New writing on migration and mobilities – an MMB special series

By Rose Jaji.

The migration lexicon has consolidated itself around an either/or rather than both-and schematic in which categories resulting from a binary classification of regions and countries have acquired unquestioned normativity. This normativity is evident in what can be termed a regionalised division of migration labour. Binary classifications portray mobile people and the spaces involved in their mobility in mutually exclusive terms, exemplified by the classification of countries as either sending or receiving rather than as both sending and receiving. This occurs in a broader context in which the global South is depicted as the antithesis of the global North. A predictable outcome of this is the alignment of motivations for migration with regions of origin and destination, which can be seen in the dubious and regionalised distinction between expatriates and economic migrants. This reflection is based on my research on migration from the global North to Zimbabwe.

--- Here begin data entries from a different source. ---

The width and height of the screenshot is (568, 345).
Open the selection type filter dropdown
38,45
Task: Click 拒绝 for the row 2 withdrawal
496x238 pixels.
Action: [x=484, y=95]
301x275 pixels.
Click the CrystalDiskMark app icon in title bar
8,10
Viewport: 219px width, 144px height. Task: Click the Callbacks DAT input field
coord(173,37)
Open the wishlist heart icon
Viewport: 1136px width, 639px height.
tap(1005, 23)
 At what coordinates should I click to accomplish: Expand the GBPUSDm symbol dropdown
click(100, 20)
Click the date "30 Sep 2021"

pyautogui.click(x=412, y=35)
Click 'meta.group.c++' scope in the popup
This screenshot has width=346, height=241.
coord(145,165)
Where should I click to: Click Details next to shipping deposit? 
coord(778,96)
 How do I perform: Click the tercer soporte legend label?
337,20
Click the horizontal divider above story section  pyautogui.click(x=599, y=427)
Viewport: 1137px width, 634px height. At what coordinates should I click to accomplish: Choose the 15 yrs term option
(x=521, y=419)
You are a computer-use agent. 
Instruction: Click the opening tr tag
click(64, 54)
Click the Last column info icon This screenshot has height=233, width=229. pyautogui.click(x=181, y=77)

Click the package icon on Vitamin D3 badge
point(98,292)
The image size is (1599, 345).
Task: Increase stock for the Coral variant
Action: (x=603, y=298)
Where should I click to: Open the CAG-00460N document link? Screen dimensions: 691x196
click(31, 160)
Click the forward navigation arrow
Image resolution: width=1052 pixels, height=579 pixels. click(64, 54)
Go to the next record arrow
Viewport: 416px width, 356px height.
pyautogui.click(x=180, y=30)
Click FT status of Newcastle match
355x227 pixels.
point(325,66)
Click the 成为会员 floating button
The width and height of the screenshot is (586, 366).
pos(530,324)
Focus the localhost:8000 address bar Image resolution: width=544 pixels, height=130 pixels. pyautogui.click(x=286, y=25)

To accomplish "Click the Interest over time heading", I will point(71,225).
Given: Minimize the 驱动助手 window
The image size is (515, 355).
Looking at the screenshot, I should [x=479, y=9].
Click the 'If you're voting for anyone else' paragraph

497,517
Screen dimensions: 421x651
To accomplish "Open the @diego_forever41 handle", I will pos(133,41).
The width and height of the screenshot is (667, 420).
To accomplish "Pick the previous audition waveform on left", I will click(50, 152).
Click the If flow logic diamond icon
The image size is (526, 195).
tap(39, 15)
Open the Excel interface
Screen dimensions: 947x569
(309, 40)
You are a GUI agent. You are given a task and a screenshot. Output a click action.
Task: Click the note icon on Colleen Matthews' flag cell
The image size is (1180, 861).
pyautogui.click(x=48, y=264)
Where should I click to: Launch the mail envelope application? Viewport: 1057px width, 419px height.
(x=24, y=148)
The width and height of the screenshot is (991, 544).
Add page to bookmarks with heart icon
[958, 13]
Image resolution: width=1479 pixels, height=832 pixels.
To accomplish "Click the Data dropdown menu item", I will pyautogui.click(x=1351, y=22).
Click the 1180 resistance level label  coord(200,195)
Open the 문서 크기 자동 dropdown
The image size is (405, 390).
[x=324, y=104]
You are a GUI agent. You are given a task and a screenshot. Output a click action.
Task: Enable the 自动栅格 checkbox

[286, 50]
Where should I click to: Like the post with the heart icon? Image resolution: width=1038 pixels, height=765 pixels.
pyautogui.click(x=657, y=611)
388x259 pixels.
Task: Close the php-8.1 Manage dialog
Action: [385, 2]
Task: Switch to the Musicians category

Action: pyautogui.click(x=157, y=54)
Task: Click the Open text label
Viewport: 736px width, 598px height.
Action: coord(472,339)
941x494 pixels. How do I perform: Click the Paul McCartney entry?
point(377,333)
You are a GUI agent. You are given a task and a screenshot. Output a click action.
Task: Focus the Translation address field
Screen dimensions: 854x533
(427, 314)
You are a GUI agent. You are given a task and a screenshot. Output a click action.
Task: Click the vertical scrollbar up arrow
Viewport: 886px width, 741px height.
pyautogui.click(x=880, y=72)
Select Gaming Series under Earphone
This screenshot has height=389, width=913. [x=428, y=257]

The bifurcated migration lexicon has a blind spot for trend-defying trajectories towards destinations that do not conform to the conventional destination profile built around economic and political stability, high ranking on global economic, development and governance indices and high ranking on the Global Passport Power Rank. When trained on countries that conform to this profile, the migration studies lens zooms in on conspicuous immigration from which these countries acquire the label ‘receiving countries’ in the classificatory binary. This renders invisible non-conforming destinations that are unquestioningly named as sending countries because they are associated with economic decline, political instability, low ranking on global indices, low positions on the Global Passport Power Rank and visible emigration that often contributes to terms such as ‘exodus’, ‘flood’ and ‘influx’.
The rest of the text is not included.